▸ WHAT THE TASK REQUIRES: Read the records below and copy each line that contains "computer".

● ● ● ● ● ● ●

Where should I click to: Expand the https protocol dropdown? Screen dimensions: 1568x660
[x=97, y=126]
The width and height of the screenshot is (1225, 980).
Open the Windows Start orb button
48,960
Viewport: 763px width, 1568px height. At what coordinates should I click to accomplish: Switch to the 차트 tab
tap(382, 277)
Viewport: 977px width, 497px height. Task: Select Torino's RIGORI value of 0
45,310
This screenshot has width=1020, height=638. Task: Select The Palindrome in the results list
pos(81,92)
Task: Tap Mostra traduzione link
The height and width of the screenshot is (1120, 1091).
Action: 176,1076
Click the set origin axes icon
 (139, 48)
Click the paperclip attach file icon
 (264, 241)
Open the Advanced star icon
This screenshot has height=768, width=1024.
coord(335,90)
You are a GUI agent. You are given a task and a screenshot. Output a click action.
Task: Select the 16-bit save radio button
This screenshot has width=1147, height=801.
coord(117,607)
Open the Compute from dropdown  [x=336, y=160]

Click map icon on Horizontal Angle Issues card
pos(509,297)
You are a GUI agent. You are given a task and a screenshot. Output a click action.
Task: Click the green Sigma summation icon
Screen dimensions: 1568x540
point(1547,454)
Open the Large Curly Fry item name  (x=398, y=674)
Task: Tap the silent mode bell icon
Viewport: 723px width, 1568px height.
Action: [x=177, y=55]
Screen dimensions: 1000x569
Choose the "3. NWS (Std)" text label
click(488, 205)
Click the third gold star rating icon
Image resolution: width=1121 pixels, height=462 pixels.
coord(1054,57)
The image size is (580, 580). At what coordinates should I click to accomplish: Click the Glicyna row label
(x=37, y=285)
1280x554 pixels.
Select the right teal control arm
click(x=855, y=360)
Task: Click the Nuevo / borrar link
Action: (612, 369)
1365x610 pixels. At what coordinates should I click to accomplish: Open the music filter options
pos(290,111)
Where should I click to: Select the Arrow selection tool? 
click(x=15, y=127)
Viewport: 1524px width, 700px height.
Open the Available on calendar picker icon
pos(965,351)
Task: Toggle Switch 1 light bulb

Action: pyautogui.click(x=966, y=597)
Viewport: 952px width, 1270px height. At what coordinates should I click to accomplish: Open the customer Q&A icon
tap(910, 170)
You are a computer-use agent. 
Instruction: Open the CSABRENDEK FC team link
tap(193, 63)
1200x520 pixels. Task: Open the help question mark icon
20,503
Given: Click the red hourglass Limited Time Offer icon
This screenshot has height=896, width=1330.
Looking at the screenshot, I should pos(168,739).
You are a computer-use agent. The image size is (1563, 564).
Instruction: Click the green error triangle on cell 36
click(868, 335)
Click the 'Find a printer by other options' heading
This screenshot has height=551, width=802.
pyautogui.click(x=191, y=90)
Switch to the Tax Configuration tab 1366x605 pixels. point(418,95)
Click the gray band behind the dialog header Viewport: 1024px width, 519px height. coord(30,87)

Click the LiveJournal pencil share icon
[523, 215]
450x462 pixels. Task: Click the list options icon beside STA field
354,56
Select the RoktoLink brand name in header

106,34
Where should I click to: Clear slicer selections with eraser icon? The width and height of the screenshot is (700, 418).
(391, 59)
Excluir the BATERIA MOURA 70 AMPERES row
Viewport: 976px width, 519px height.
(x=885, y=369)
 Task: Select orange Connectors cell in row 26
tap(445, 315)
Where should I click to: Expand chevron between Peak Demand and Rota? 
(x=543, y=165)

● ● ● ● ● ● ●

▸ FINISHED EXERCISE:
You are a computer-use agent. 
You are a computer-use agent. The image size is (1563, 564).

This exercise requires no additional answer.